If a cybercriminal can access a machine, recover the password and it's the same password throughout an organization, they have a foothold on the targeted company where their "mothership" of cybercriminals can move laterally with, said Rader. "They just want to lock up as much stuff as they can."
The longer cybercriminals can sit idly, unnoticed in a system, they can figure out the most important assets. Waiting has zero costs, said Rader. "They can even work themselves into your backups … That's more money for them."
Ransomware = data breach
Last year ransomware had an identity change. While the operational strains of ransomware remain — encrypted and stalled systems — cybercriminals have upped the ante by stealing encrypted data. Some bad actors are going as far as publishing stolen data online.
"At this point, with very few exceptions, a ransomware attack is pretty much a data breach," said Liska.
Ransomware puts a spotlight on a company's security practices and its data management.
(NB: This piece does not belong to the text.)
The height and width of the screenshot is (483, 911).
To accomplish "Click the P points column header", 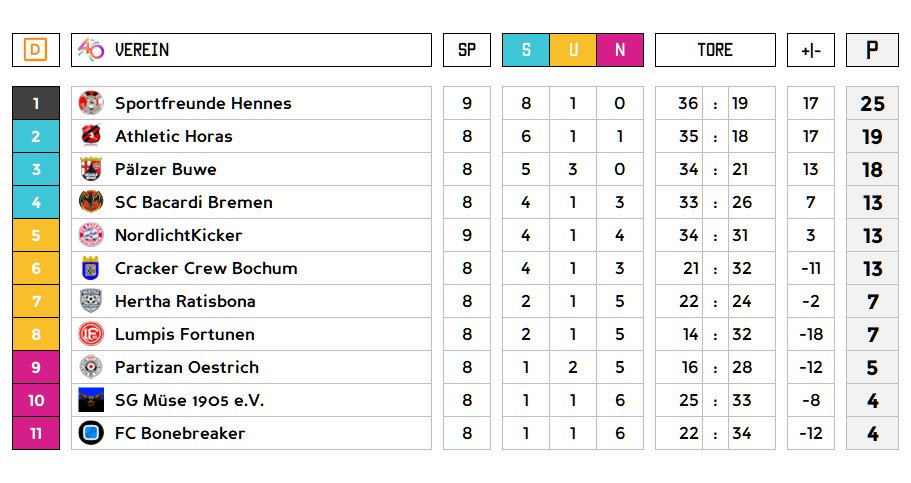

Best practices are as simple as "not storing the encryption key in the same area of the system where [hackers] can easily find the key," and continue accessing databases, said Eva Pulliam, partner at Arent Fox.
If a cybercriminal obtained HR administrative credentials, the post-mortem investigation has to find out how the intruder was able to access disparate databases dedicated to customers, not employees.
The more data a cybercriminal can gather, the more likely its target will pay the extortion.
"You get in, you understand, you learn the network, and you're like, 'Oh, that's your HR database. Let's grab that,'" said Liska. If the HR personnel has administrator rights to the entire network, "you may be able to just get everything," though that shouldn't always be the case.
Some hackers are able to elevate themselves so aggressively they can create an admin account on the Active Directory server.
If a bad actor obtains administrative credentials, then security falls by the wayside. "They can get whatever they want," said Liska. To stop escalation, companies can adopt network segmentation and threat detection.
Unforgiving forensics
In Carnival's case, employee and consumer data might overlap in some areas, such as TSA documentation and passport information for international travel.
A cruise line has to keep track of everyone aboard the ship, regardless of employment, customers and employees might "move between" data segmentations, said Pulliam. "They have very sensitive data probably on both sides of their system. That's very different from what you might consider from maybe a retailer."
Even if network segmentation is done well, or the HR database is under the purview of a third party, a keylogger on the head of HR's computer could lead a hacker to the data. But hackers may not have to do anything "that dramatic," said Liska. They could just pull down credentials for locally-stored databases.
Carnival is still unsure what data was accessed by its attackers, only noting "certain" data was compromised. Companies unable to know what data was impacted usually means they haven't yet been able to crack the password on the encrypted file, said Rader.
Forensics should eventually uncover the impacted data, but a lot of organizations are incapable of identifying such data. "Ransomware is tricky, because once it locks down your system, you may not know exactly whether or not they can see the data or something in your system that just locked it," said Pulliam.
Forensic investigations post-ransomware attacks can be unforgiving, however. Sometimes remediation can inadvertently erase evidence. If a company isn't logging who accesses systems, investigators can't know what access the cybercriminals had.
"Unfortunately, that's a really common problem. Security teams get overwhelmed and they're like, 'Okay, we're just gonna have to turn off logging on these systems,'" said Liska. The hackers can more easily get away with their crime because there's nothing tracking what they're doing.